Çünkü Anayasa gereği bir erken seçim kararı alırsa kurulacak seçim hükümetinde CHP, MHP ve HDP’ye de bakanlıklar verilmesi gerekiyor.
Bunun sonucu devlet olanaklarının bu seçim için AKP’nin emrinde olmaması demek ki buna da alışkın değiller.
Kampanyanın önemli bölümünü devlete finanse ettirmek gibi bir alışkanlık kazandılar, bundan vazgeçemiyorlar.
Öte yandan rakip partilerin eline geçecek bakanlıklardan ne tür dosyaların dışarıya sızdırılabileceğini ve bunların seçimde aleyhlerinde kullanılabileceğini de en iyi kendileri biliyorlar zaten, bunu istemezler.

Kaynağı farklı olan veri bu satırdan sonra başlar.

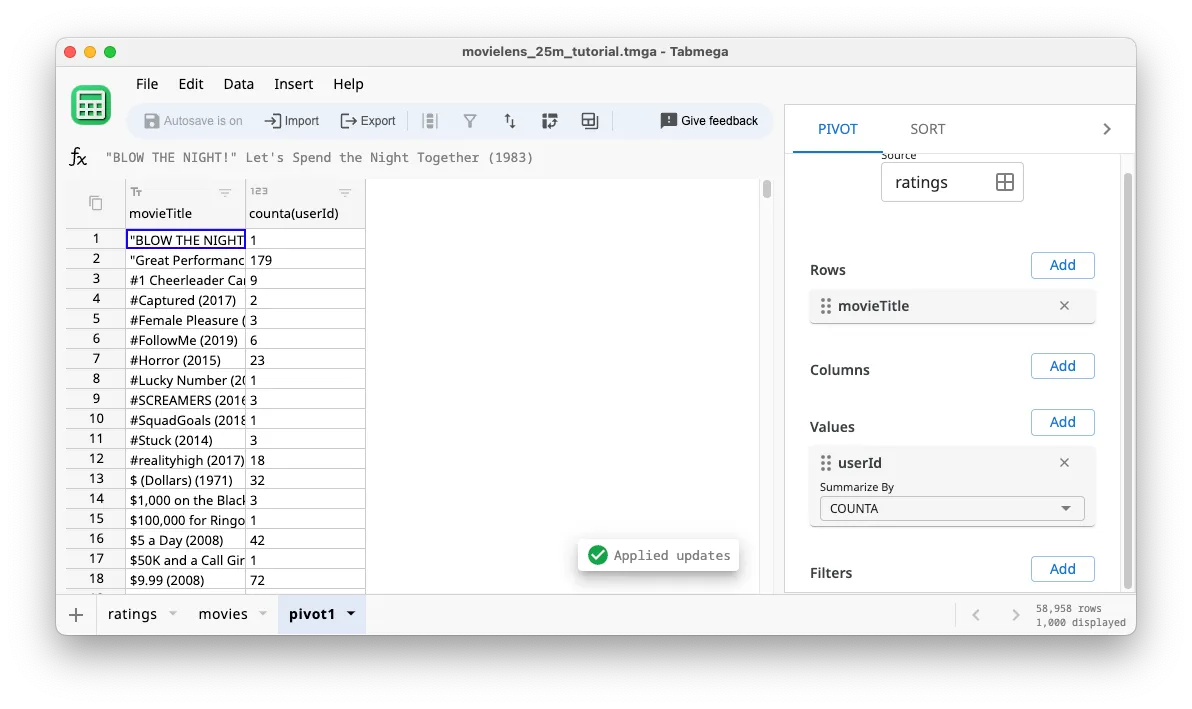Click the pivot table toolbar icon
The height and width of the screenshot is (709, 1192).
550,120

Onun için Anayasa ve yasaların verdiği olanakları kullanacaklar.
Ya bir AKP azınlık hükümeti kurulacak ve TBMM seçim kararı alacak ya da bu hükümet devam ederken TBMM seçim kararı alacak.
Oyun planları şu anda bu.
Eğer bu hükümet devam edecek olursa yapılacak olanın yasaların izin verdiği bir “hükümet darbesi” olacağını söyleyebiliriz.
7 Haziran’da görevi biten ve yenisi kurulana kadar görevde kalacak hükümet, seçim sonuçları açıklanıp, yeni hükümet kurulana kadar görevde kalacak.

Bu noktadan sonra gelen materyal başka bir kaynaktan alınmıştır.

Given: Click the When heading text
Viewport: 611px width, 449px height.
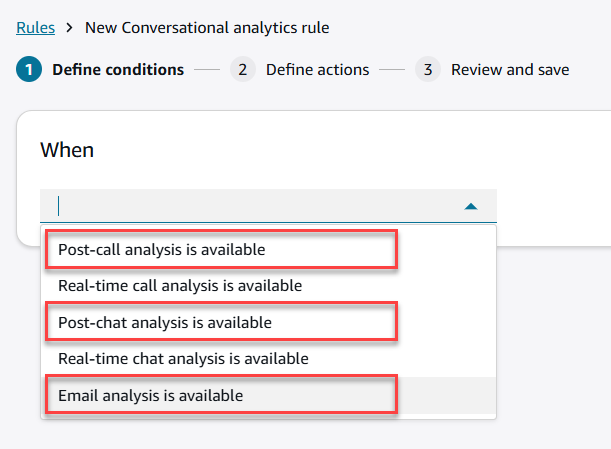Looking at the screenshot, I should pos(67,150).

Millet tarafından yetkilendirilmemiş bir hükümet ile seçim kasımda olursa en iyi ihtimalle yılbaşına kadar devam edeceğiz.
Seçim 2016’nın Mart ayına kalırsa böyle bir hükümet ile neresinden baksanız bir yıla yakın süre yönetilmiş olacağız.
Ve bunu sağlayacak olan da MHP’nin “gel, gelmem; bırak, bırakmam” politikası olacak.
———————————-
Hükümet olmak istemeyen parti
MHP Genel Başkanı Devlet Bahçeli, seçim gecesi “millet bize ana muhalefet görevi verdi” dedi ve koalisyon girişimlerine kapısını kapattı.
Hükümeti AKP ve CHP kursaydı, ana muhalefet de olacaktı, ama şimdilik böyle bir durum görünmüyor.
Bahçeli, AKP’nin kuracağı bir azınlık hükümetine de MHP’nin destek olmayacağını söyledi.
Böylece koalisyon yoluyla değilse bile “azınlık hükümetinin destekleyicisi” olarak kendi politikaları doğrultusunda bir hükümet kurulması ihtimalini de ortadan kaldırdı.
En son olarak, Cumhurbaşkanı Meclis’I feshederse Anayasa gereği kurulacak olan “seçim hükümetine” de girmeyeceklerini söyledi.
Anayasa, bu seçim hükümetinde Adalet, İçişleri ve Ulaştırma dışındaki bakanlıkların, partilerin Meclis’teki sandalye sayılarına göre dağıtılmasını emrediyor.
Ama Bahçeli bu hükümete de girmeyeceklerini söylüyor, çünkü HDP ile aynı hükümet içinde olmak istemiyor!
Bunu nasıl reddedecekler, bilemiyorum, Anayasa’da da kanunlarda da böyle bir durum öngörülemediği için bir düzenleme yok.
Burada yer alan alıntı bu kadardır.